Earlier, Iran announced that in response to the IAEA resolution it would upgrade its centrifuges at the deeply dug Fordow nuclear plant to machines that can enrich uranium at a faster pace. Iranian officials also said they will open a new enrichment site at an undisclosed location. Tehran likely had known for a while that an IAEA resolution could be imminent.
“I wonder if the U.S. and Israel have picked up on intelligence that Iran plans to take a step that crosses a red line” in response to the IAEA resolution, the policy director at United Against Nuclear Iran, Jason Brodsky, writes on X. Such a red line could include enriching uranium to a bomb-level purity of 90 percent, or a decision to expel the IAEA inspectors, he writes.
Other measures could be an Iranian withdrawal from the NPT, as North Korea did in 2003, or an upgrade to its ballistic missile arsenal. On Wednesday, Iran’s defense minister, Brigadier General Aziz Nasirzadeh, announced that Iran has successfully tested a new ballistic missile equipped with a two-ton warhead.
Iran having a large amount of missiles “is as big an existential threat as the nuclear threat, and this is an existential threat to the United States, the free world,” and the Gulf states, Mr. Witkoff said Wednesday night at a gathering of Hatzalah, a Jewish charity.
If Israel or America have received intelligence that Iran has crossed a red line, Mr. Brodsky writes, it could have led to increasing signals at Washington and Jerusalem that the military option to end the nuclear and missile threat is increasingly favorable to diplomacy. Yet, he tells the Sun, the added tensions could be an American attempt to pressure Iran to compromise in the sixth round of the Oman talks.

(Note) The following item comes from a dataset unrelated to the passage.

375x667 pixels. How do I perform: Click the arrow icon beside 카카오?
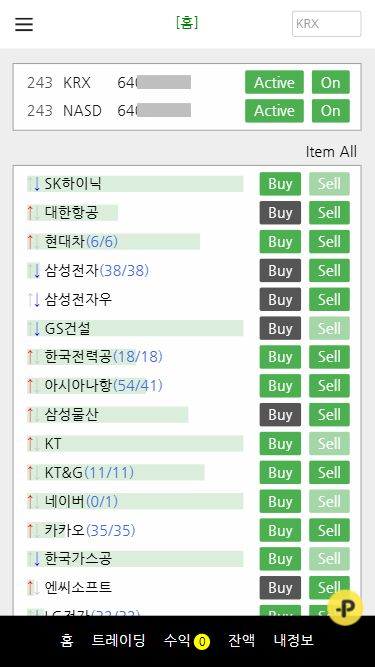[x=34, y=530]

Asked if an Israeli attack on Iran is imminent, President Trump said Thursday, “I don’t want to say imminent, but it looks like it’s something that could very well happen.” Yet he also said he is still looking for a diplomatic solution. “It’s simple,” he said, “Iran cannot have a nuclear weapon.”
The censure resolution at Vienna, meanwhile, could lead to even more painful diplomatic measures. In a possible next step, the IAEA board could refer Iran’s NPT noncompliance to the United Nations Security Council, which has the power to impose sanctions. “This is the prelude to UNSC referral and snapback,” the CEO of the Foundation for Defense of Democracies, Mark Dubowitz, writes on X.
The UN council passed in 2015 a resolution that endorsed that year’s President Obama-led nuclear deal known as the Joint Comprehensive Plan of Action. One clause of that resolution allowed each of the six JCPOA parties to unilaterally cancel the deal and reimpose all global sanctions that had existed earlier.
In a unique feature, the “snapback” option in the 2015 resolution allowed no vetoes by the five permanent council members. It did limit the use of that option to within 10 years of the resolution’s passage. After October, that option will expire. French, British, and German diplomats have been preparing to employ the “snapback” option for a while, several diplomats tell the Sun. The IAEA resolution could accelerate the process.